All posts

Creating Speaker-Labeled Transcripts With Google Colab

Creating Speaker-Labeled Transcripts With Google Colab

(Note: If you’re one of those tinker first, read later sorts of folks, dive right into The Python Notebook covered in this article.)

Are you creating a podcast? Do you have multi-person Zoom calls? Or perhaps even earnings calls to get to?

Well that’s a lot of information to keep up with. And unless you have a very good notetaker on all of those calls, it becomes extremely important that you keep a record of your discussions somewhere.

That’s where speech-to-text (STT) technology comes in. But be careful. Many STT resources out there are extremely limited. And most don’t even offer speaker-labeling as a feature.

That is, a shoddy STT application will only produce a transcript that looks like this:

Hey, did you know that elk meat tastes really good? Really? Oh! I heard about elk meat too. I think I heard that on a podcast once. Which podcast? We probably heard the same podcast. I think so. What podcast are you guys talking about? Lemme look it up

Instead of something that looks like this:

Speaker 1: Hey, did you know that elk meat tastes really good?

Speaker 2: Really?

Speaker 3: Oh! I heard about elk meat too. I think I heard that on a podcast once.

Speaker 2: Which podcast?

Speaker 1: We probably heard the same podcast.

Speaker 3: I think so.

Speaker 2: What podcast are you guys talking about?

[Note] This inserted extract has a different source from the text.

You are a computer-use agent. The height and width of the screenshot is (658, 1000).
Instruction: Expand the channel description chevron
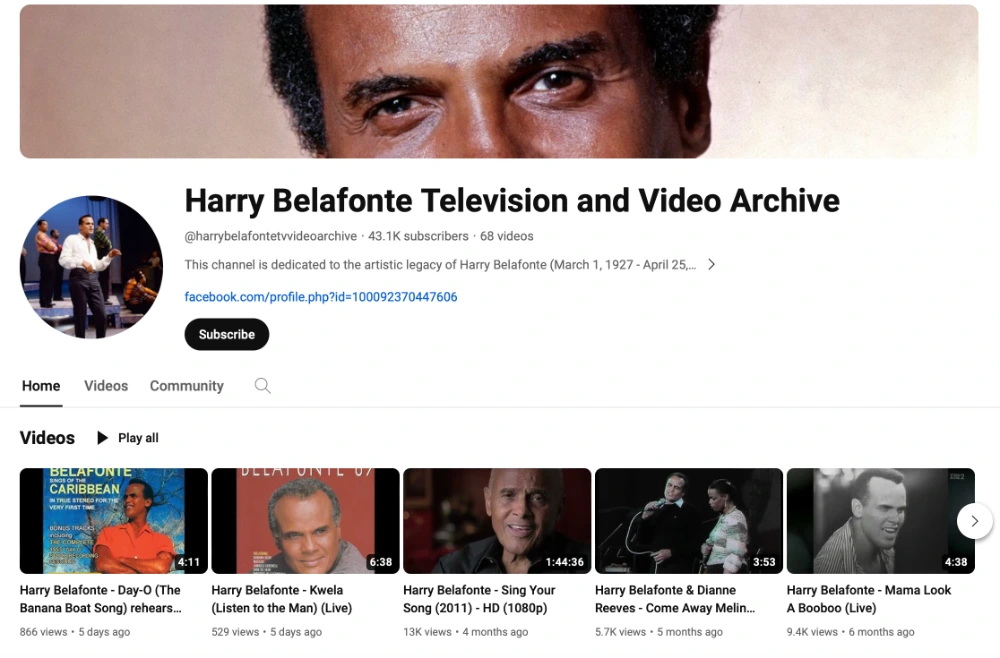point(711,265)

Speaker 1: Lemme look it up

Well luckily, Deepgram is here to help! Not only do we offer top-notch speaker-labeling (aka “diarization”) services, but we also have a handy-dandy notebook to help you out! That way, you don’t have to worry about writing any code. You can just upload your audios into the notebook, and run the code that was already written for you.

Ready? Let’s go!

The Python notebook

All the instructions you need are inside the notebook itself: here.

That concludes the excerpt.